先端エネルギーでは洋上風力発電が有望。2030年には8倍に

――富士経済調べ

 調査会社の富士経済は、先端的なエネルギー産業についてのレポートを公開した。

 このレポートでは、有望な先端エネルギーシステムについて、2020年および2030年の世界市場の規模を予測している。

 今回、公開された分では、洋上風力発電、太陽熱発電、定置型電力貯蔵システム(SESS)、地熱バイナリーの4分野について予測されている。

先端エネルギーシステムの市場規模水位(出典:富士経済)

 海上に風車を浮かべて発電する「洋上風力発電」では、2011年の市場規模が3,864億円なのに対し、2020年は4兆3,442億円に拡大するとしている。しかし、2030年以降は新設が少なく、設備更新が中心となるため3兆875億円に縮小するとしている。それでも、2011年比では8.0倍に拡大する。

 反射鏡を用いて太陽熱を集めて発電する「太陽熱発電」は、2011年に5,200億円の市場が2020年には1兆5,000億円、2030年には2兆1,600億円(2011年比4.2倍)に拡大する。日本は中緯度で太陽熱発電には適さず、アメリカ、オーストラリア、中東、北アフリカ、中国、インドなどが有望としている。

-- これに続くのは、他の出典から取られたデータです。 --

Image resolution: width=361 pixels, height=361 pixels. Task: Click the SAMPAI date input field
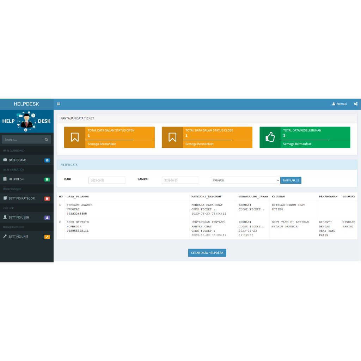[x=180, y=180]
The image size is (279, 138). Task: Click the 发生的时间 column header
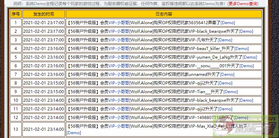pos(43,14)
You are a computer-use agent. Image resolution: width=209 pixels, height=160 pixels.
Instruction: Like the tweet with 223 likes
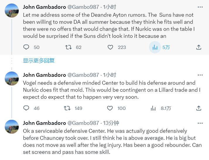point(110,47)
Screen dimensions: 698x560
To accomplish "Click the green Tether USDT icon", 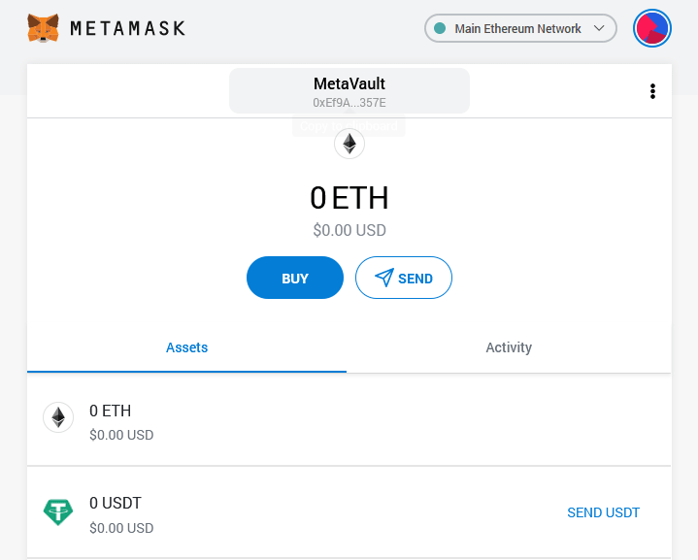I will point(58,511).
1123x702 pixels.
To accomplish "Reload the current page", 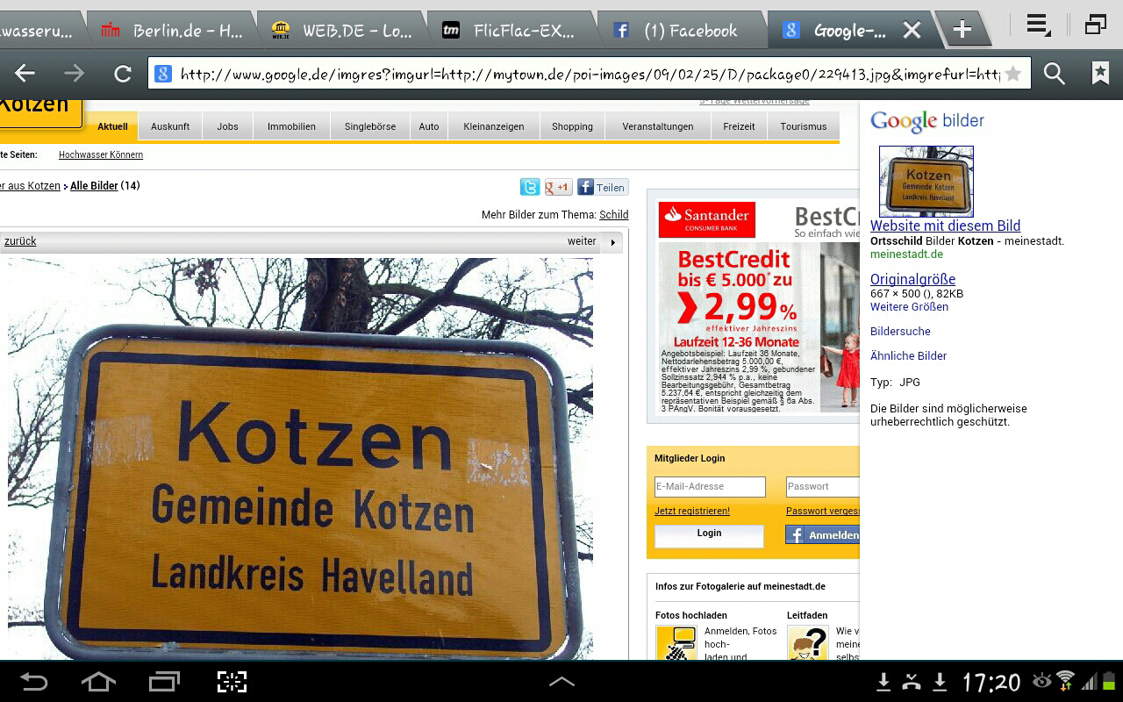I will pos(123,74).
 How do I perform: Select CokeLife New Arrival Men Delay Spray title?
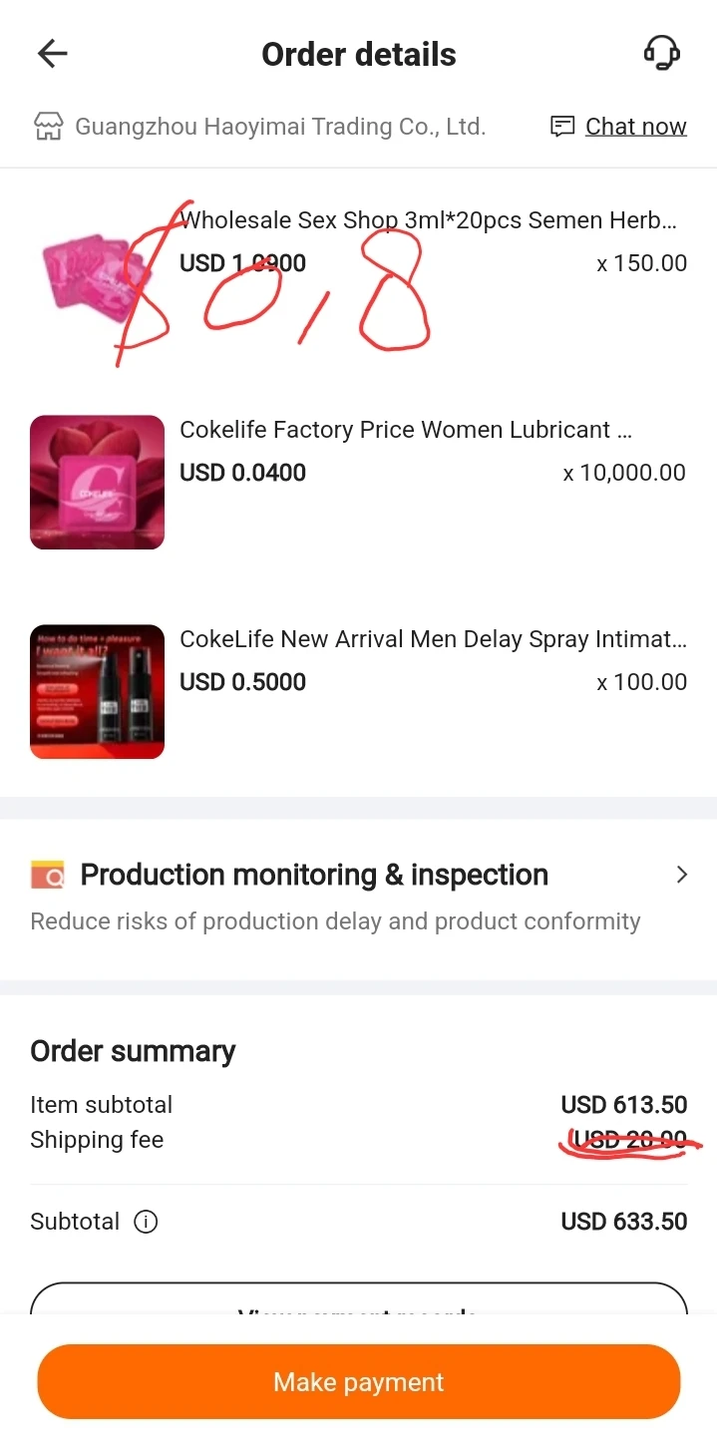[433, 639]
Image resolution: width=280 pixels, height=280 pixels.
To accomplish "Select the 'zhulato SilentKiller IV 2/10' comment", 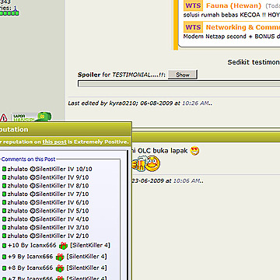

 リチウムイオン電池やNAS電池などを利用した「定置型電力貯蔵システム(SESS)」は、2011年は171億円に留まっているが、2020年に1,257億円、2030年に1,434億円(同8.4倍)に拡大する。SESSは発電量の変動が大きい再生可能エネルギーの大規模化に伴って注目を集めている。とくに、電気自動車の量産効果でリチウムイオン電池の価格低下が見込まれるという。

 「地熱バイナリー発電」は、地熱発電が使用する水ではなく、沸点の低い溶剤を用いて発電する。すでに国内でも2カ所が稼働している。2011年の市場規模は140億円だが、2020年は4,270億円、2030年には4,305億円(同30.8倍)と予測している。

 また、この4つ以外で、市場が拡大する可能性が高いシステムとして海洋温度差発電、フライホール蓄電、電磁誘導給電、磁界共鳴給電などを挙げている。また、太陽光発電システムでは、2030年以降には変換効率40%を越える量子ドット太陽電池システムが主流になるとしている。